TASK: Can you express everything from the line containing "Image resolution: width=1024" down to the line containing "click(x=193, y=193)" as a Markdown table with the columns Line No. and Content, skipping blank lines and omitting the pictures?

##### MATERIALS PROVIDED

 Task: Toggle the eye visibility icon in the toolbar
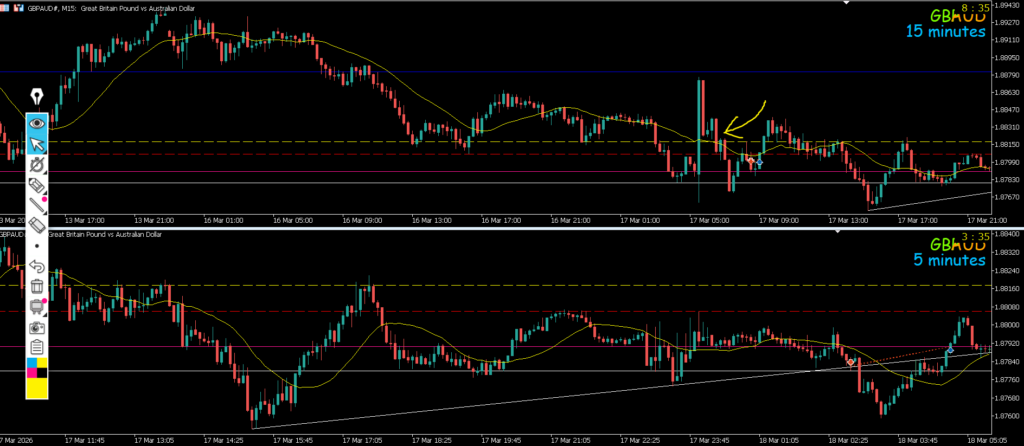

##########
##### MATERIALS PROVIDED

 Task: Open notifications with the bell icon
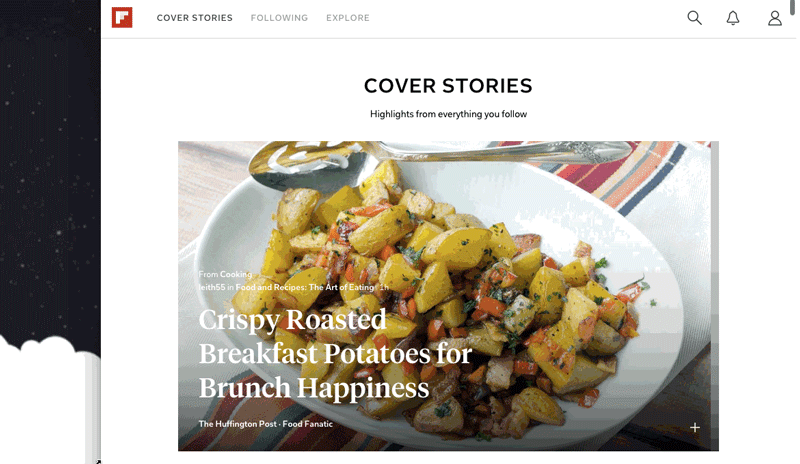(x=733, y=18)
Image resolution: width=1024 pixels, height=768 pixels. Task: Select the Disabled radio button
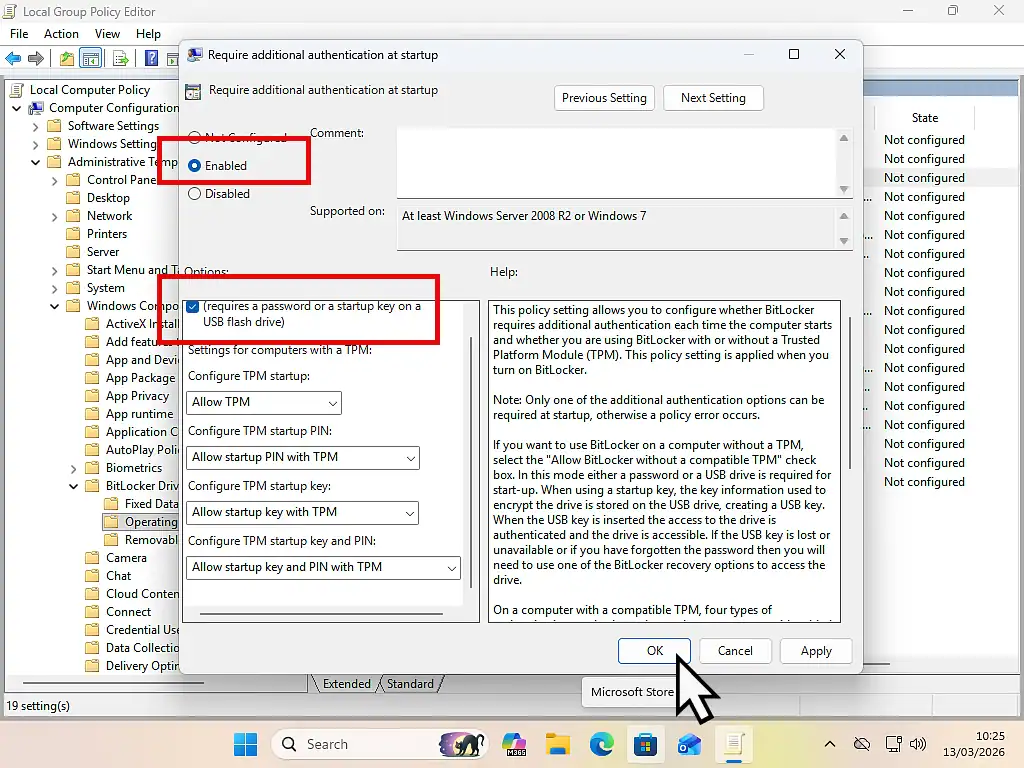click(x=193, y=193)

##########

WRITTEN SOLUTION:
| Line No. | Content |
|---|---|
| 1 | Image resolution: width=1024 pixels, height=768 pixels. Task: Select the Disabled radio button |
| 2 | click(x=193, y=193) |